BYD has become a symbol of China’s rapid rise in electric vehicles. The company sold about 4.55 million vehicles globally last year, taking roughly 20% of the overall EV market and ranking No. 1. China, once a minor player in autos through the late 1990s, has moved to the front of the global EV race in about three decades, controlling more than 70% of the global EV market. Dozens of EV brands launch in China each year, and more than 80% eventually disappear. BYD has survived that shakeout and, in 26 years, climbed to the top.
◆ 6.4% share in February; reaches top tier in a year
According to the Korea Automobile Importers & Distributors Association on the 13th, BYD sold 957 vehicles last month, ranking seventh behind Tesla (7,868), BMW (6,313), Mercedes-Benz (5,322), Lexus (1,113), Volvo (1,095) and Audi (991). Its cumulative sales for January and February totaled 1,347, giving it a 6.43% share and placing it in the top five by market share. The result is notable for a brand that launched in March last year.
BYD’s best-known model is the compact electric SUV Atto 3, credited by some with ushering in a “20 million won EV” era. It has sold 753 units this year. Other models include the compact hatchback Dolphin (81), the midsize SUV Sealion 7 (1,277) and the Seal (193). The company’s appeal is pricing relative to performance: its lineup is priced from 25 million won to 46.9 million won, excluding subsidies.
Battery technology remains central to EV competitiveness. BYD uses its proprietary lithium iron phosphate (LFP) Blade Battery, which it says improves safety and charging convenience. It has also unveiled a second-generation Blade Battery and FLASH charging technology aimed at addressing charging-speed limits and cold-weather performance drops. After six years of development, the second-generation battery can charge from 10% to 70% state of charge in five minutes and to 97% in nine minutes, the company says. A Denza Z9GT equipped with the battery has a driving range of 1,036 kilometers per charge.
BYD is expected to reach cumulative sales of 10,000 units in South Korea within the first quarter. That would be the fastest pace among imported-car brands entering the Korean market, the article said. BMW Korea, which entered in 1995, took seven years to reach 10,000; Mercedes-Benz took three years; Tesla took four.
◆ Learning by rebuilding cars; from an auto backwater to No. 1
BYD stands for “Build Your Dreams,” a slogan tied to the entrepreneurial story of founder and Chairman Wang Chuanfu. Wang, who worked as a nickel-cadmium battery researcher at a Chinese government-affiliated institute, argued that batteries — not engines — would define the future of cars, and that whoever led battery technology would become a key player in the EV era.
He started the company in Shenzhen in 1995 with 2.5 million yuan (540 million won). The article describes his approach as buying premium products, taking them apart and reassembling them — a method applied to EVs to accelerate learning. A widely cited anecdote says he bought one of the first 10 Teslas imported into China by Elon Musk, dismantled it and rebuilt it to study EV design. The article says he continued to buy competitors’ vehicles in bulk, disassemble and reassemble them, and build design know-how that helped propel BYD to the top.

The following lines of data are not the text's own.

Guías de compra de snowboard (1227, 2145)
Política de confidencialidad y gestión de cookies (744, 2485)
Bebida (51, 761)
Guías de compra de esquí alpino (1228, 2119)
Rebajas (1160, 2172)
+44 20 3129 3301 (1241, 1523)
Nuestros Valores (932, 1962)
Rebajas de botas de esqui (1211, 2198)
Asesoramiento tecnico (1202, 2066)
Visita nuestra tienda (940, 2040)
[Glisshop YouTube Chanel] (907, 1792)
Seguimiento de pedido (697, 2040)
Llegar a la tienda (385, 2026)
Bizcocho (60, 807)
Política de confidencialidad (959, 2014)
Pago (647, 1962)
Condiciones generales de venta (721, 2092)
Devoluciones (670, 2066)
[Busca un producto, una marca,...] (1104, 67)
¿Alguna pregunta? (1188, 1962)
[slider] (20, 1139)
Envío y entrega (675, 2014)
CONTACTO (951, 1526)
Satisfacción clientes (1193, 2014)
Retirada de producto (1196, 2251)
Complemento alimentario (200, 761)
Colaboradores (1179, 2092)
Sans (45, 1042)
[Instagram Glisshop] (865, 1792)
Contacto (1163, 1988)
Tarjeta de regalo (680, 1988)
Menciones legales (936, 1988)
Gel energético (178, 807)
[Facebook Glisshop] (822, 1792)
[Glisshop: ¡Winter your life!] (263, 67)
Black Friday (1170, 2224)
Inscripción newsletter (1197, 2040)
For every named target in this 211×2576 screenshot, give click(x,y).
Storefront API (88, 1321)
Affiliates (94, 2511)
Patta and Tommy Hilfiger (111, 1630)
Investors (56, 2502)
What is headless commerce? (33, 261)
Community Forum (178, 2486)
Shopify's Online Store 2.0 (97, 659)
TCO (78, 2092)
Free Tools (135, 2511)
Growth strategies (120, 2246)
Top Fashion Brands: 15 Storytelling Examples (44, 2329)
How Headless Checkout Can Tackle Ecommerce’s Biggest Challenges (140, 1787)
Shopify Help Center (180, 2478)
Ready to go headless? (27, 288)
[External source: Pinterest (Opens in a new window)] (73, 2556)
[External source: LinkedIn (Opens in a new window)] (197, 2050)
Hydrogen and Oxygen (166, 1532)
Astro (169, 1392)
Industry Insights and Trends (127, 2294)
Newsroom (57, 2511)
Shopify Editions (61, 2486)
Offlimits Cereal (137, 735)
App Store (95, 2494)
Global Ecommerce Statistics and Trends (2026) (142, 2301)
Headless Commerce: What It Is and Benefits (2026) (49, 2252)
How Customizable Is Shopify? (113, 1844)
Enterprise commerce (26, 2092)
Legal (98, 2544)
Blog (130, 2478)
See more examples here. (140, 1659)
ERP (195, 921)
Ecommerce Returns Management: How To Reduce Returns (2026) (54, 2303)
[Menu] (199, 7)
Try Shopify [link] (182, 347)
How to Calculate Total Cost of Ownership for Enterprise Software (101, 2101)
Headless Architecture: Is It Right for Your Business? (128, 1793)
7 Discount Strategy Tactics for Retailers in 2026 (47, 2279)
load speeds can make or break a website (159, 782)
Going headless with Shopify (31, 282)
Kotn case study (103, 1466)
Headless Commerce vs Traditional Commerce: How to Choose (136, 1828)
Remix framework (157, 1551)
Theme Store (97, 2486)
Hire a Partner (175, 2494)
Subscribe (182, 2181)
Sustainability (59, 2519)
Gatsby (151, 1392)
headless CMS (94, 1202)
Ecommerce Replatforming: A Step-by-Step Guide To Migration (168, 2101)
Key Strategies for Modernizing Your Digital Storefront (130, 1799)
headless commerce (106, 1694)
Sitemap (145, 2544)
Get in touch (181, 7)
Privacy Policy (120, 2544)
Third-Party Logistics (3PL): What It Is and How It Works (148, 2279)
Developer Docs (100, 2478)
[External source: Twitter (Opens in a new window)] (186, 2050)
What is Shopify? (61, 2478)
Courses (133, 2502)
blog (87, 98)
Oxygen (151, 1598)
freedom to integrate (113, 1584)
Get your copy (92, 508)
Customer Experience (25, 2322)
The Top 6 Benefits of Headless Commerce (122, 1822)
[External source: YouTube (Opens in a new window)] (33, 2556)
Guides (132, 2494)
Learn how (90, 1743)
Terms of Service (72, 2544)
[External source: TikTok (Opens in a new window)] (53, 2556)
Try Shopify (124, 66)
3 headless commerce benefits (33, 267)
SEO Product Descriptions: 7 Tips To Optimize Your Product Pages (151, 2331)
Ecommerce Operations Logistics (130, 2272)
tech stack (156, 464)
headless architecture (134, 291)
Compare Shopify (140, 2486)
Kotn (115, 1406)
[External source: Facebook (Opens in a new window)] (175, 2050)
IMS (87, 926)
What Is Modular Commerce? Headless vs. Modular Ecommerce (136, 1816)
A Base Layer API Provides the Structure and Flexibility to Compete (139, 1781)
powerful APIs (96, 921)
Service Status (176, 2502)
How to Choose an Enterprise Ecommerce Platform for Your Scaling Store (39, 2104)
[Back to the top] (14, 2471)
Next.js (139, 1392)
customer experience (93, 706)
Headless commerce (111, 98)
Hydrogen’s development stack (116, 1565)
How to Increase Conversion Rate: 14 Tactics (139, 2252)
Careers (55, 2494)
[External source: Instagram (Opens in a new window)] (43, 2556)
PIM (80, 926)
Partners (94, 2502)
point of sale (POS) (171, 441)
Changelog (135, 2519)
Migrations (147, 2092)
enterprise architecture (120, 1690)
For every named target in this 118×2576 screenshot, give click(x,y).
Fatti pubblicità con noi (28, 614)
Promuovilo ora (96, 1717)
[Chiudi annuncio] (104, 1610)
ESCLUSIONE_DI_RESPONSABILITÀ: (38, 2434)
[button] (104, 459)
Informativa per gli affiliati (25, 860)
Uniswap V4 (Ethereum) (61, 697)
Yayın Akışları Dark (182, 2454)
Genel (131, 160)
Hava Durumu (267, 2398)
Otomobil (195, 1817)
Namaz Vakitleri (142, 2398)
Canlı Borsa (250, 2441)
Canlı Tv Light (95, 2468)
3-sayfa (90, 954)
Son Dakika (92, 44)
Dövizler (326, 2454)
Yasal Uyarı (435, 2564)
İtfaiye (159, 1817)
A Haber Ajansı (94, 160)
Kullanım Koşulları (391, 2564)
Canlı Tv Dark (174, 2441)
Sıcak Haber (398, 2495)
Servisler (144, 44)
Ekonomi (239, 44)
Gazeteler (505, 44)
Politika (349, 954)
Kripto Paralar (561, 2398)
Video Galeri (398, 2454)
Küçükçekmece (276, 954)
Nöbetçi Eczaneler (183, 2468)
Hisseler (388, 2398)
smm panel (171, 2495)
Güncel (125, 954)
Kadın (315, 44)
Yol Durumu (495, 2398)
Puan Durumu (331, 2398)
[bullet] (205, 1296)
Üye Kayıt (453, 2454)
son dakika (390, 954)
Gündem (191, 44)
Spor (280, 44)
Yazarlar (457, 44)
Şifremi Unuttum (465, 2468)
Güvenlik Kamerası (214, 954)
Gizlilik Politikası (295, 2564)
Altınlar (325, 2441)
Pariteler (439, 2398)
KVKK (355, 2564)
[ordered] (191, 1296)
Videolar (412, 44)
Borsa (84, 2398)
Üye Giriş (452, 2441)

The company’s success has also been attributed to vertical integration — producing batteries, semiconductors and vehicles in-house — which supports price competitiveness and faster production. Investor Charlie Munger once described Wang as someone with “Thomas Edison’s ability to invent and Jack Welch’s ability to manage.” BYD ranks third in market capitalization among global automakers, behind Tesla in the United States and Toyota in Japan.
BYD’s expansion continues. Beyond battery-electric vehicles, it has built out plug-in hybrid lineups and launched premium brands including Denza, Yangwang and Fangchengbao. Yangwang, launched in 2023 and positioned around ultra-high-end hypercar concepts, has been dubbed a “Chinese Rolls-Royce,” the article said, and showcases technologies such as the U8 luxury off-road SUV and the U9 electric supercar. The U8 features amphibious technology that can float for about 30 minutes and a “tank turn” enabled by four independent electric motors controlling each wheel. The U9 is known for movements likened to jumping in place.
The company is increasingly viewed as a global technology player for the EV era, and Wang’s story has become an inspiration for young Chinese entrepreneurs.
Still, controversies remain, including allegations of design copying and battery patent infringement. The article says early BYD models resembled key products from Toyota and Mercedes-Benz, prompting complaints. Tesla CEO Elon Musk also mocked BYD in an interview when asked whether he saw it as a competitor, saying, “I’ve never seen their cars.”
An industry official said BYD built its formula by “copying, revising and developing independently” competitors’ products hundreds of times, but added that to fulfill its “Build Your Dreams” philosophy, it now needs a success story based on originality rather than imitation.
* This article has been translated by AI.